Considérant que Mme J. soutient qu’en sa qualité de directrice d’une équipe de recherche, habilitée par le ministère de la recherche dans le cadre d’un contrat quadriennal, elle devait pouvoir utiliser les crédits dont bénéficiait cette équipe pour se rendre au salon du livre de l’île d’Ouessant, afin d’y présenter une conférence sur la littérature contemporaine en Nouvelle-Calédonie ; que pour refuser le financement du voyage de Mme J. en métropole sur des crédits de recherche, le président de l’université de Nouvelle-Calédonie, qui a accordé à Mme J. une autorisation d’absence afin qu’elle puisse se rendre à cette manifestation, s’est fondé sur la circonstance que le déplacement envisagé ne relevait pas d’une activité de recherche ; que si le contrat quadriennal prévoyait que les membres de l’équipe de recherche devaient contribuer à faire connaître la littérature de Nouvelle-Calédonie dans la communauté scientifique internationale et participer ainsi à la valorisation de leurs activités de recherche, il ressort des pièces du dossier que la manifestation culturelle d’Ouessant n’avait pas pour objectif principal la recherche ou la valorisation de la recherche ; qu’ainsi le motif ayant fondé la décision attaquée n’est pas entaché d’erreur manifeste d’appréciation ;

Considérant que le détournement de pouvoir n’est pas établi ;

Considérant qu’il résulte de ce qui précède que Mme J. n’est pas fondée à soutenir que c’est à tort que le président de l’université de Nouvelle-Calédonie a rejeté sa demande tendant à l’attribution d’une somme représentative de frais de mission ;

Sur les conclusions tendant à l’application des dispositions de l’article L. 761-1 du code de justice administrative :

Considérant que ces dispositions font obstacle à ce que la somme que demande Mme J. au titre des frais exposés par elle et non compris dans les dépens soit mise à la charge de l’université de Nouvelle-Calédonie, qui n’est pas dans la présente instance la partie perdante ;

Sur les conclusions du président de l’université de Nouvelle-Calédonie tendant à la suppression des écrits injurieux, outrageants ou diffamatoires :

Considérant qu’en vertu des dispositions de l’article L. 741-2 du code de justice administrative, les tribunaux peuvent, dans les causes dont ils sont saisis, prononcer, même d’office, la suppression des écrits injurieux, outrageants ou diffamatoires ; que, dans la requête introductive d’instance formée par Mme J. le passage incriminé commençant par ". alors que le président" et finissant par ". sciences humaines ", et les mots "à nous étouffer", revêtent un caractère diffamatoire à l’égard du président de l’université de Nouvelle-Calédonie, comme le reconnaît d’ailleurs la requérante dans son mémoire en réplique ; qu’il y a lieu d’en prononcer la suppression par application des dispositions susmentionnées ;

D E C I D E :

Article 1er : La requête de Mme J. est rejetée.

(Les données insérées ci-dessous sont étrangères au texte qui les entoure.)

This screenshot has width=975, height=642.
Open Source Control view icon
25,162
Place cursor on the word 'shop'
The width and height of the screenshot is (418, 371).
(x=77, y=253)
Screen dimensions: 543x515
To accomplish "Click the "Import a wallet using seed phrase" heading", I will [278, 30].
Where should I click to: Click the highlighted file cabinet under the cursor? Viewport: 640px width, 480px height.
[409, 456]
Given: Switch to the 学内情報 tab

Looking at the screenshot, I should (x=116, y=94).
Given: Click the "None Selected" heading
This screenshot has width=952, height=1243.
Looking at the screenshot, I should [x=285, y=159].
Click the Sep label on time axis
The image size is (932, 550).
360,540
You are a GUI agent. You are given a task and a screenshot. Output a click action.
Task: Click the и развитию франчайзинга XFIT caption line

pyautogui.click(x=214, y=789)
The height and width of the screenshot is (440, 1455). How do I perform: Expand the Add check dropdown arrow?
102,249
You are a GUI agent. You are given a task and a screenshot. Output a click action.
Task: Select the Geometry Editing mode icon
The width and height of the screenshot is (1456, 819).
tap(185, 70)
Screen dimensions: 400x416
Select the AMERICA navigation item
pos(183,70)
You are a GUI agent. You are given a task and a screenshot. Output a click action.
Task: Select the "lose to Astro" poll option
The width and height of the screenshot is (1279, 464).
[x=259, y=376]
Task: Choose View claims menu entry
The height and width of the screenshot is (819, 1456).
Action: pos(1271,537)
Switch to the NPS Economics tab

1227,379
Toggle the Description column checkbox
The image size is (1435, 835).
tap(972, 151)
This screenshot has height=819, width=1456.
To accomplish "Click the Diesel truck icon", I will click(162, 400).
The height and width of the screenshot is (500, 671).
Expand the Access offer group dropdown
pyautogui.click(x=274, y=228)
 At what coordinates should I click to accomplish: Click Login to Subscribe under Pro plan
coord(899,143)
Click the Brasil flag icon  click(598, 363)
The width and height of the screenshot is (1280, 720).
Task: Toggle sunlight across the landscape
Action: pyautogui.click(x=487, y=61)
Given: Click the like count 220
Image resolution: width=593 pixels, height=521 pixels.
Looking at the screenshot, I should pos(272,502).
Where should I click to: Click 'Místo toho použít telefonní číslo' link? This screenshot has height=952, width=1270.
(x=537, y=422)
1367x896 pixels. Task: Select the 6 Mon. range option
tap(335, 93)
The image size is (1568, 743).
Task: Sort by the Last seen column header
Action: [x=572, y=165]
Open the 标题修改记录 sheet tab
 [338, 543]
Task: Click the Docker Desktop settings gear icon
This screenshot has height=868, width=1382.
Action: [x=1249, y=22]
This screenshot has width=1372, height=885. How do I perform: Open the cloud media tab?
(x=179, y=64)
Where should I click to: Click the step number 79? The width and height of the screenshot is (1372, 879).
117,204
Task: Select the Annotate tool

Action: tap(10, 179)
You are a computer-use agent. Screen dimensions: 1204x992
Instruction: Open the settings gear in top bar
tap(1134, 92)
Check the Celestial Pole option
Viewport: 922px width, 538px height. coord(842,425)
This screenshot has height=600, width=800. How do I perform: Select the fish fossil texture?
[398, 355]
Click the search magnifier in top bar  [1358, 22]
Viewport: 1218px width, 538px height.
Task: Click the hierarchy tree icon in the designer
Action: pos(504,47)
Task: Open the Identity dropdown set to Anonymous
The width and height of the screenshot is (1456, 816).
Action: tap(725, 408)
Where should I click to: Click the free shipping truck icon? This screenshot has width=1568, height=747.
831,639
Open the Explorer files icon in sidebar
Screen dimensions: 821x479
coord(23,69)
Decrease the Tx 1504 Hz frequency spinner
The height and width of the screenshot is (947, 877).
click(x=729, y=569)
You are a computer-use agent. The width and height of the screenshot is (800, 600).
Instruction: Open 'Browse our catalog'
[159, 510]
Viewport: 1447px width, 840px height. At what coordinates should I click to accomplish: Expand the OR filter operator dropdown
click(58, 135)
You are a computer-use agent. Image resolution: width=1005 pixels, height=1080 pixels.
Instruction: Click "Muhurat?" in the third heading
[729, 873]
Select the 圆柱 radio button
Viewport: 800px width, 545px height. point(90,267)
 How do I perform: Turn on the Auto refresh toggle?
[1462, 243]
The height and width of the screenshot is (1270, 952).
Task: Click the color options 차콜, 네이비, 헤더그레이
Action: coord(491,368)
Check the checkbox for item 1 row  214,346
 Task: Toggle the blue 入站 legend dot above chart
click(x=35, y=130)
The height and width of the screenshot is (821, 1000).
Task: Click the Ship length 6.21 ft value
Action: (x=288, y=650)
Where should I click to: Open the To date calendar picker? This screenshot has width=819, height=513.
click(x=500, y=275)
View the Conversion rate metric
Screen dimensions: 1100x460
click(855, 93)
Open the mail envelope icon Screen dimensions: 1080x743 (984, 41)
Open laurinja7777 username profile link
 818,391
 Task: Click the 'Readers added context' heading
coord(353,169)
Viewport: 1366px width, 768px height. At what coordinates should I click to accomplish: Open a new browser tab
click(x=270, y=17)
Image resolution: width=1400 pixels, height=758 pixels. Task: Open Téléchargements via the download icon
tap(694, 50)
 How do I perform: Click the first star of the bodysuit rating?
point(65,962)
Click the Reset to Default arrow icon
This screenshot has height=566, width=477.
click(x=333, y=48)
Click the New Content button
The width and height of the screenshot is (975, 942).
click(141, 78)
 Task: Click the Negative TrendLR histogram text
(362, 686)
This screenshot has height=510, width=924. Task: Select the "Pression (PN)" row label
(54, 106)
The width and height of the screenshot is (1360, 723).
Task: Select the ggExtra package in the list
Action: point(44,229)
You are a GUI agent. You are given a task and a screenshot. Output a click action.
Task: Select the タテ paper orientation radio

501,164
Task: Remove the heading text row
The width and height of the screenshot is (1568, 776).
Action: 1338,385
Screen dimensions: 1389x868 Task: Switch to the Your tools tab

Article 2 : Dans la requête introductive d’instance, le passage incriminé commençant par ". alors que le président" et finissant par ". sciences humaines ", et les mots "à nous étouffer" sont supprimés.

Article 3 : La présente décision sera notifiée à Mme Dominique J., à l’université de Nouvelle-Calédonie et au ministre de la jeunesse, de l’éducation nationale et de la recherche.